» BRIEF
Copy all of the records below line by line without any changes, and leave the pictures out of your answer.

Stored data
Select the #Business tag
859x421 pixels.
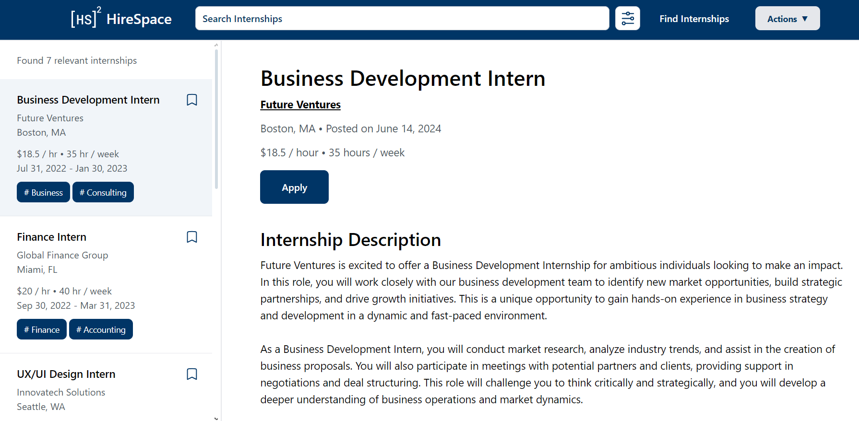click(43, 192)
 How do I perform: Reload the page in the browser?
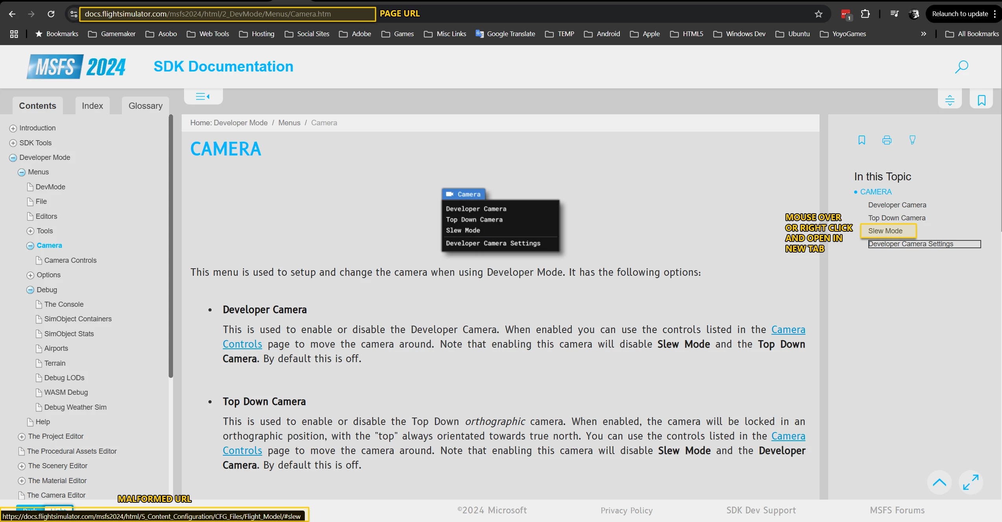51,14
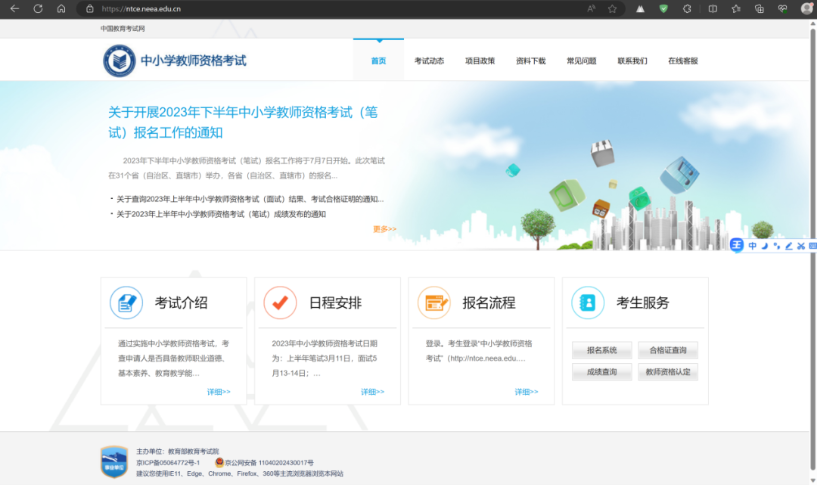Toggle the moon half-width input icon
The width and height of the screenshot is (817, 485).
pyautogui.click(x=765, y=246)
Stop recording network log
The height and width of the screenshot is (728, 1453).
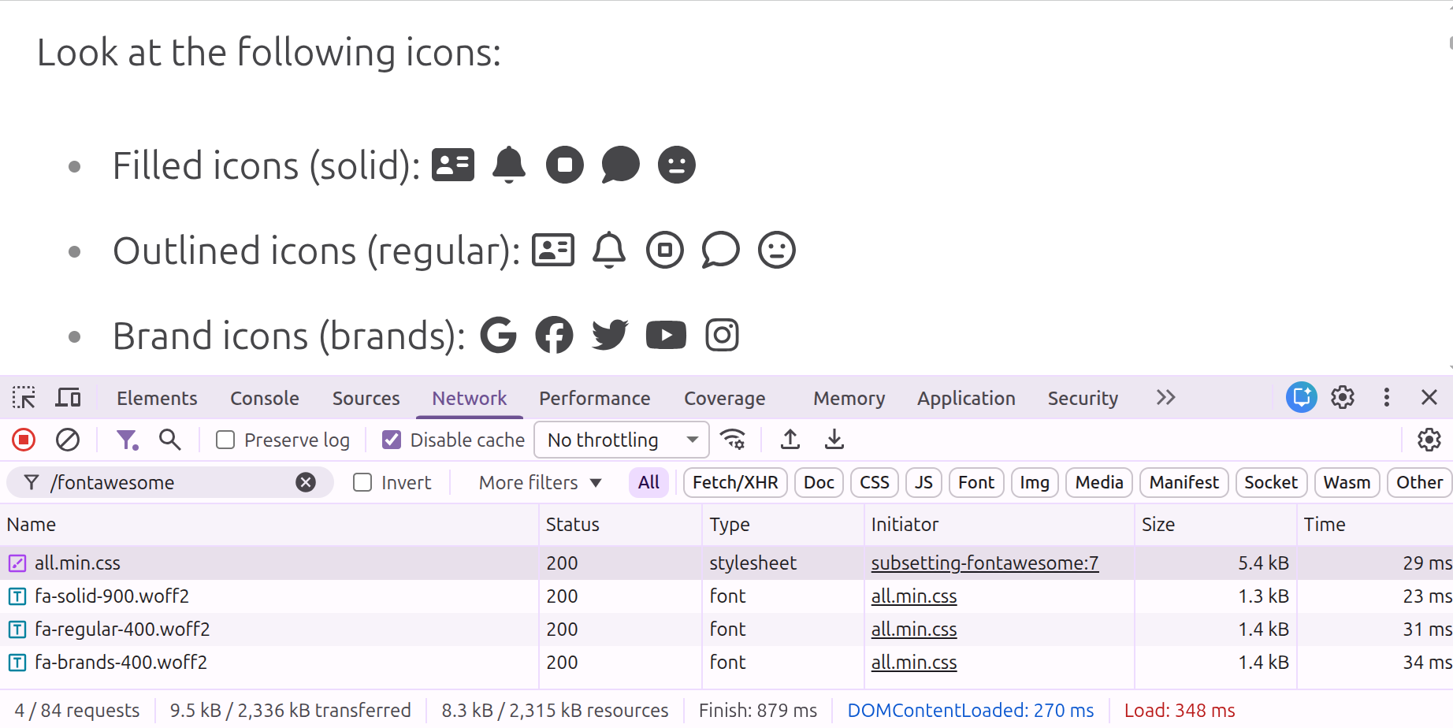click(24, 440)
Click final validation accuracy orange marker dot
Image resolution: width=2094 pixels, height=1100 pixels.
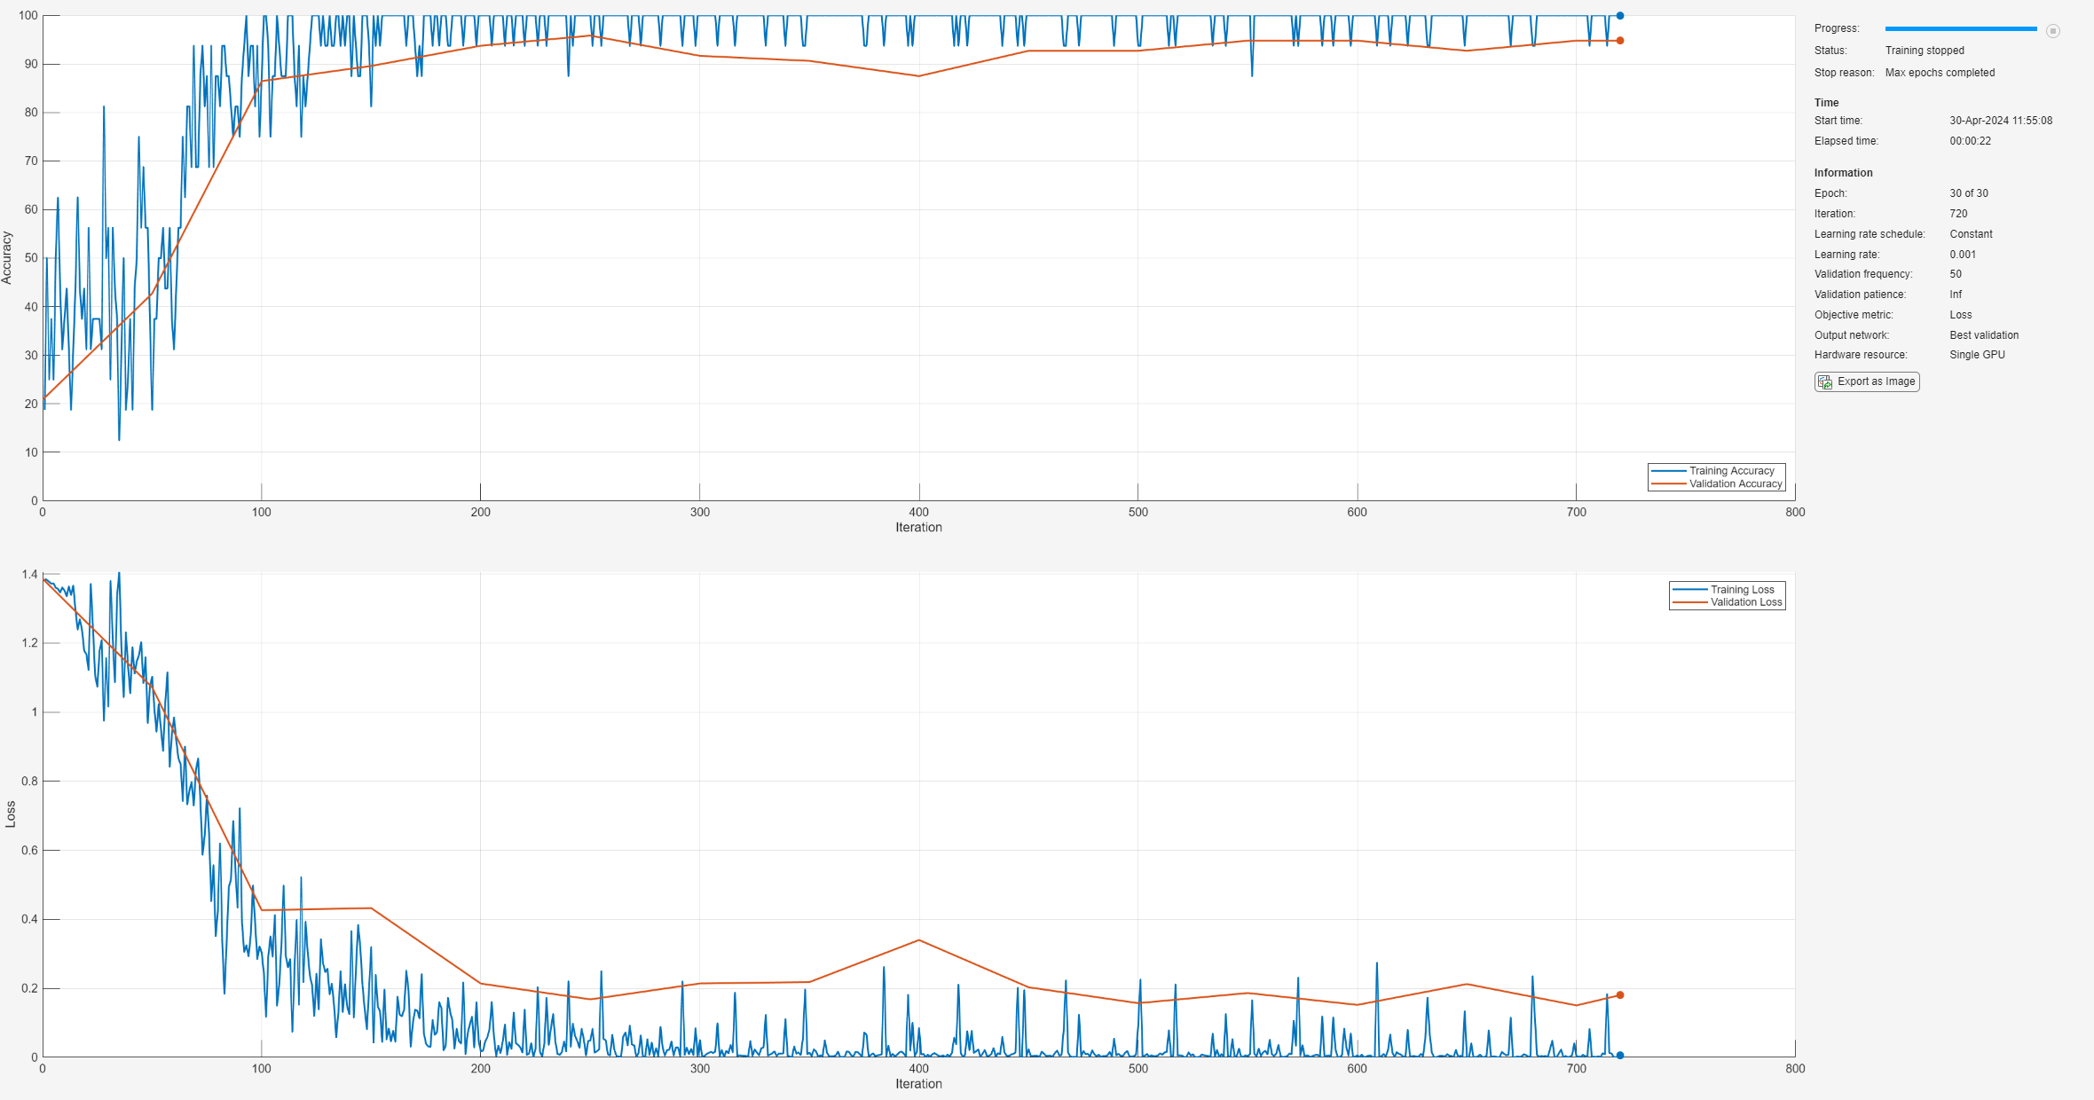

» CORRECT RESPONSE
Select the #Business tag
859x421 pixels.
click(43, 192)
 How do I perform: Reload the page in the browser?
51,14
Toggle the moon half-width input icon
The width and height of the screenshot is (817, 485).
pyautogui.click(x=765, y=246)
Stop recording network log
The height and width of the screenshot is (728, 1453).
click(24, 440)
Click final validation accuracy orange marker dot
Image resolution: width=2094 pixels, height=1100 pixels.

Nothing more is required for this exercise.